In contrast with some years, an author from the UK stands an almost 50-50 chance of victory come the prizegiving ceremony in June. Ten years ago, it was arguably big hitters from North America who were dominant, today a plethora of sassy and original authors from the A of Ali Smith to the Z of Zadie, may be heralding a golden age of writing by women in Britain.

There have always been female literary heavyweights in the UK, of course, from George Eliot to Virginia Woolf then Murdoch, Drabble and Byatt.

But in a world where women still face economic disadvantage at many turns, it is, ironically, the harsh financial realities of 21st century publishing that are contributing to the breakthrough of writers such as Monica Ali, of Brick Lane fame, and much-touted newcomers such as the Orange-recognised author Naomi Alderman.

Publishers have been forced to understand two things. Women writers can deliver big returns. And it is women readers, not least in the proliferating numbers of overwhelmingly female book clubs, who are the driving force of fiction buying.

"I definitely think there are two names who are responsible for a real sea-change - Zadie Smith and Monica Ali," says Louise Doughty, an author whose fifth novel, Stone Cradle, will be published in May. " Everyone's forgotten it now but I remember when Zadie Smith first got her big six-figure advance as a student. Lots of people in publishing were saying, 'How ridiculous, they're not going to get their money back on that, it's all hype.' Boy, how wrong they were.

"She went mega and Monica Ali the same. Women authors are not just interesting, they're making publishers money.

"Publishers have realised that new women writers are really where it's at it right now. They're prepared to offer huge advances because everyone wants the new Zadie Smith. I can't think offhand of a young male writer who has made a comparable splash."

And it was not just that writers such as Zadie Smith were pleasing on the eye, either, in case anyone dared wonder. "The public won't be fooled. [The model] Naomi Campbell's novel, Swan, was a total flop. Being attractive is an advantage but it can't make up for a bad novel," Doughty says.

The second key factor is the woman reader. Although it has been long acknowledged that women buy more fiction than men, the rise of the reading group - including Richard and Judy's on daytime television - has reinforced the point.

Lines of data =
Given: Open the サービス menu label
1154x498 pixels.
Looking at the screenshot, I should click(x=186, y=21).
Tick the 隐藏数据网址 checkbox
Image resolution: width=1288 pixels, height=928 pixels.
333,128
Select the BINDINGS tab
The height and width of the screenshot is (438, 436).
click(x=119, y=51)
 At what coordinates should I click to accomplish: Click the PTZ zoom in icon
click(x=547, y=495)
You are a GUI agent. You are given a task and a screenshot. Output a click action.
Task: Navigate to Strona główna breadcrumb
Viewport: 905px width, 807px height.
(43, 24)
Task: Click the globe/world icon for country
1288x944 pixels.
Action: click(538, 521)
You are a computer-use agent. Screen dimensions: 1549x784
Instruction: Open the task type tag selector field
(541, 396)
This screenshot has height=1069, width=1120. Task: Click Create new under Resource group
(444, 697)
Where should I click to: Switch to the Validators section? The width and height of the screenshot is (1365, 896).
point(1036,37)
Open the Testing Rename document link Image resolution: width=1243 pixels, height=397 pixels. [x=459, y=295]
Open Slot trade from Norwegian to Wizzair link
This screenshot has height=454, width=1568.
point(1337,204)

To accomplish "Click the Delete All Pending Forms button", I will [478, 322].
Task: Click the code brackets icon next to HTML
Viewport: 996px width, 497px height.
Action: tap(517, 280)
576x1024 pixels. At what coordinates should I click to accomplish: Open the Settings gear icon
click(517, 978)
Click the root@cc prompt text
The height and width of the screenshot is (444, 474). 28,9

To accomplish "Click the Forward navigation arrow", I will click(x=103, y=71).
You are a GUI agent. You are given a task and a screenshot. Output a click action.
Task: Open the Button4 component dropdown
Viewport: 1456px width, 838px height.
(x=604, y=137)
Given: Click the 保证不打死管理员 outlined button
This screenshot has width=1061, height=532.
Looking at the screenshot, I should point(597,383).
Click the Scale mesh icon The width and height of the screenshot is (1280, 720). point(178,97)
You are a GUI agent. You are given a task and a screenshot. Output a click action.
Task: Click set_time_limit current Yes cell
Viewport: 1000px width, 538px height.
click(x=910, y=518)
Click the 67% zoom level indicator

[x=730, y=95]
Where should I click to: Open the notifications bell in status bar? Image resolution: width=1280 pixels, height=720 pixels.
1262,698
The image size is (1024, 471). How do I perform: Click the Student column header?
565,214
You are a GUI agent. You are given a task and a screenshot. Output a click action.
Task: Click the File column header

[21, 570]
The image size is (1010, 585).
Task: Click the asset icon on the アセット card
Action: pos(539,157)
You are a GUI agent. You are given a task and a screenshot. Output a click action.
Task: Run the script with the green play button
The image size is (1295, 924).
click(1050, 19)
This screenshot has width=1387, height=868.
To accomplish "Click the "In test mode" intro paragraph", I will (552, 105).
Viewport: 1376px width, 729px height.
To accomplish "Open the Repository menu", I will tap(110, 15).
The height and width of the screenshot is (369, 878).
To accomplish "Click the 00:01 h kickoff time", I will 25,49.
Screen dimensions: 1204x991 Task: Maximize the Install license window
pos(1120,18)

Given exercise 1 = Copy the passage on women writers in British publishing from "In contrast with" to "Drabble and Byatt.", inclusive.
Given exercise 2 = Repeat the rows between the line holding "You are a computer-use" and the line holding "will [478, 322].", inclusive.

Exercise result 1 =
In contrast with some years, an author from the UK stands an almost 50-50 chance of victory come the prizegiving ceremony in June. Ten years ago, it was arguably big hitters from North America who were dominant, today a plethora of sassy and original authors from the A of Ali Smith to the Z of Zadie, may be heralding a golden age of writing by women in Britain.

There have always been female literary heavyweights in the UK, of course, from George Eliot to Virginia Woolf then Murdoch, Drabble and Byatt.

Exercise result 2 =
You are a computer-use agent. Screen dimensions: 1549x784
Instruction: Open the task type tag selector field
(541, 396)
This screenshot has height=1069, width=1120. Task: Click Create new under Resource group
(444, 697)
Where should I click to: Switch to the Validators section? The width and height of the screenshot is (1365, 896).
point(1036,37)
Open the Testing Rename document link Image resolution: width=1243 pixels, height=397 pixels. [x=459, y=295]
Open Slot trade from Norwegian to Wizzair link
This screenshot has height=454, width=1568.
point(1337,204)

To accomplish "Click the Delete All Pending Forms button", I will [478, 322].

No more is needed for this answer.